In the telling, in the making form of what is clearly chaos, Hall is attempting to build something that is beyond, better than human flaws and daily life. Non-fiction and personal essay take up one of the most difficult literary tasks, they attempt to give form to something that is borderless, messy, continuous and raw—life. Of course, all of literature is based on life to some extent, but Hall’s essays are filled with content that could not be controlled in real life and there is always the chance that the written work then falls into complete chaos as well. But it doesn’t. Hall manages to reduce the lived experience of excess into something more formally coherent on the page. These essays provide a harmony, a feeling that something is resolved or learned, that the real life people featured in the work never arrive at and something very few of us arrive at an any point.

This question of form and emotion is an ongoing one when it comes to work that deals with the personal (perhaps then, all work). The difficulty in achieving a balance of this nature is one of the reasons why there is still a taboo about excessive or feminine writing—we find comfort in distance, we think being cold is being strong. In the essay “On Poverty of Spirit: A Conversation and a Letter” György Lucáks writes:

“All that is clear is nonhuman, because so-called humanity consists of a constant mixing and confusing of borders and regions. The living life is formless, because it lies beyond the forms; this is so because in the living life no form can become clear and pure. As a matter of fact, that which is clear can arise only insofar as it is wrenched forcibly out of this chaos and insofar as everything that had tied it to the earth is cut away.”

I Liked You Better Before I Knew You So Well takes the cool, intellectual quality of conceptual writing and poetics and turns it in on the self, allowing for experimentation while maintaining intimacy.


“Once there was no artifice, only a real body, a hand touching it, saying, You are my beloved, and that is how I know I am real. But that was just a fairy tale: no body is real.

I tried giving up desire. The prayer would start, Please, let me wake up


            Once I was a man below, a woman on top, a palimpsest that made me less clear to the world and made the world clearer to me.

Once I was not a satyr, a eunuch; not trans- or bi- or uni-.

Not prefixed.

Once I was afraid my roots were showing. Then, I was afraid that no one would see them.”

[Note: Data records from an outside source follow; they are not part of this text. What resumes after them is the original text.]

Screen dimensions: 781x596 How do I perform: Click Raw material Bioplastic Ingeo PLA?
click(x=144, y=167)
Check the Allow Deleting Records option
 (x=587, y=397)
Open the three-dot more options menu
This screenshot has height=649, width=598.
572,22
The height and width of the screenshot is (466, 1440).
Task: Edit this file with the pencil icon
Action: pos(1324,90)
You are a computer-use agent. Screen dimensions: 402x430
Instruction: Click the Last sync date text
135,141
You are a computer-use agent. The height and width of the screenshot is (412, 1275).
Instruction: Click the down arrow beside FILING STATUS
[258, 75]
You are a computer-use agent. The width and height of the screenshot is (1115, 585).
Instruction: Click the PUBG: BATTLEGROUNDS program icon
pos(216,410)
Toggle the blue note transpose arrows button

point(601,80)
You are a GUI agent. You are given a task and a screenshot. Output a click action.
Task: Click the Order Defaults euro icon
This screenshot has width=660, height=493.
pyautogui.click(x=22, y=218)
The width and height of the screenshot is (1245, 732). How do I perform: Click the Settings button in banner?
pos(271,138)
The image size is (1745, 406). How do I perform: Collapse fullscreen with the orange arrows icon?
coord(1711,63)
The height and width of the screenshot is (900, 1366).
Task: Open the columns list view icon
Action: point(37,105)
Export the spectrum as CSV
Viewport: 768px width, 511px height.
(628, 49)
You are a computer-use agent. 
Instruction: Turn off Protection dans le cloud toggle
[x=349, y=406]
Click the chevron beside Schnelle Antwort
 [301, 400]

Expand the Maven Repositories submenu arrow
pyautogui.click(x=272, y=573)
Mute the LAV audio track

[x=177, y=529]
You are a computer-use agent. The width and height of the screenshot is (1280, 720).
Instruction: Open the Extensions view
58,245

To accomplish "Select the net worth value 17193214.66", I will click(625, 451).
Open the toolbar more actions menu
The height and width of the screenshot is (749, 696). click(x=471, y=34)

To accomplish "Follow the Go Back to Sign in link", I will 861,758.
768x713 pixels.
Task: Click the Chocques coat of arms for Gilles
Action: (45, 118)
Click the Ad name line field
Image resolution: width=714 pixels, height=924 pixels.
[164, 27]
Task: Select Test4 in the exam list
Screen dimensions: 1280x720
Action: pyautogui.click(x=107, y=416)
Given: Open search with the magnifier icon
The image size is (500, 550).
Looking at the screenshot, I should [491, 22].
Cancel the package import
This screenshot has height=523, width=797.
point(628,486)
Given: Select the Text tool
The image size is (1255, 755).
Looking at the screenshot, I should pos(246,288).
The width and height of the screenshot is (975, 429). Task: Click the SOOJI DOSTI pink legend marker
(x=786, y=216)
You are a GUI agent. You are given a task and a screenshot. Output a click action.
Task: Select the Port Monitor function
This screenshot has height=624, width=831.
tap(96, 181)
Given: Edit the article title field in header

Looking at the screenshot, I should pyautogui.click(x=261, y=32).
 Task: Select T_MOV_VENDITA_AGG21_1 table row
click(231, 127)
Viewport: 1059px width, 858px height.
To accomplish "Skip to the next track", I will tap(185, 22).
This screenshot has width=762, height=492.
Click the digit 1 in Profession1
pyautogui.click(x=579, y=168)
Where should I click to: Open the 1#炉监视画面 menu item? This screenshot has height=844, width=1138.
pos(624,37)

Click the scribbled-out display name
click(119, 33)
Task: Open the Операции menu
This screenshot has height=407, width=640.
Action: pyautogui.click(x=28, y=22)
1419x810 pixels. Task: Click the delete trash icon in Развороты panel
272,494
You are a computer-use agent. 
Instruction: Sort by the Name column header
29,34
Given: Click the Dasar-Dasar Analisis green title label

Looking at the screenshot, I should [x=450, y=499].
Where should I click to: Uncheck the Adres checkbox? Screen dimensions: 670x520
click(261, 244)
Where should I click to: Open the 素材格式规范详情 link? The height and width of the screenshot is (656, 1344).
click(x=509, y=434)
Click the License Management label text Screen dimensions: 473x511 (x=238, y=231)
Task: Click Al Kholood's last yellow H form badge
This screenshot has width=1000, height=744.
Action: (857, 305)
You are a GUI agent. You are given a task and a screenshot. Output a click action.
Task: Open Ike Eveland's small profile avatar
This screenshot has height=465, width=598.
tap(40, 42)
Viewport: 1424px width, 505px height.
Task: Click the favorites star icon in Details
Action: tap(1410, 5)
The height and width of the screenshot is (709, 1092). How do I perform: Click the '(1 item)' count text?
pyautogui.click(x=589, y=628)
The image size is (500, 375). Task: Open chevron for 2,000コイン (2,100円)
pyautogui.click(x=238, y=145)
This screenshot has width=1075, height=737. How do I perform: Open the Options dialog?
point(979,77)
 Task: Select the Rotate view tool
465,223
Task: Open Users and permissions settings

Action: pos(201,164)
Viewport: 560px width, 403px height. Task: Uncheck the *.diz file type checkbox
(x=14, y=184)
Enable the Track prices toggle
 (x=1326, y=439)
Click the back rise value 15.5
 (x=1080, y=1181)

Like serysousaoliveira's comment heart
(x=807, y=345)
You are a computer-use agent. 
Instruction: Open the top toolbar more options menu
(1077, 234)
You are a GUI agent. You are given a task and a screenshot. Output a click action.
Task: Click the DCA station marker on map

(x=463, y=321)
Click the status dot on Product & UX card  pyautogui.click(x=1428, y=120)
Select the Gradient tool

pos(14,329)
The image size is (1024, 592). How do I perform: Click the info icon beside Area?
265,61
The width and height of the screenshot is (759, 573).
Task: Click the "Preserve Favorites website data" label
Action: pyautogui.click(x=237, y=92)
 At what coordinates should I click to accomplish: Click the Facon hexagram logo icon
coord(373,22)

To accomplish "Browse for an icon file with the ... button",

Hall gets to the fears of so many queers, the simultaneous need for invisibility and visibility; the need to name oneself. And he turns his queer feelings into general feelings and then back again, not tricking the reader, but luring them in, convincing them of their shared experience.

These essays feel particularly resonant right now because they illustrate two sides of America that people rarely imagine together: the lower middle class and queers. Of course there are plenty of people living this reality, but portrayals across the media pit the two groups onto opposing sides, imbibe them with opposing values. And Hall is triumphant, he persists in naming himself, in living out his life in this blurred existence and this is an example of strength, I for one, need right now. Because finding form in such confusing space can be a way to solutions, compromise and powerful writing.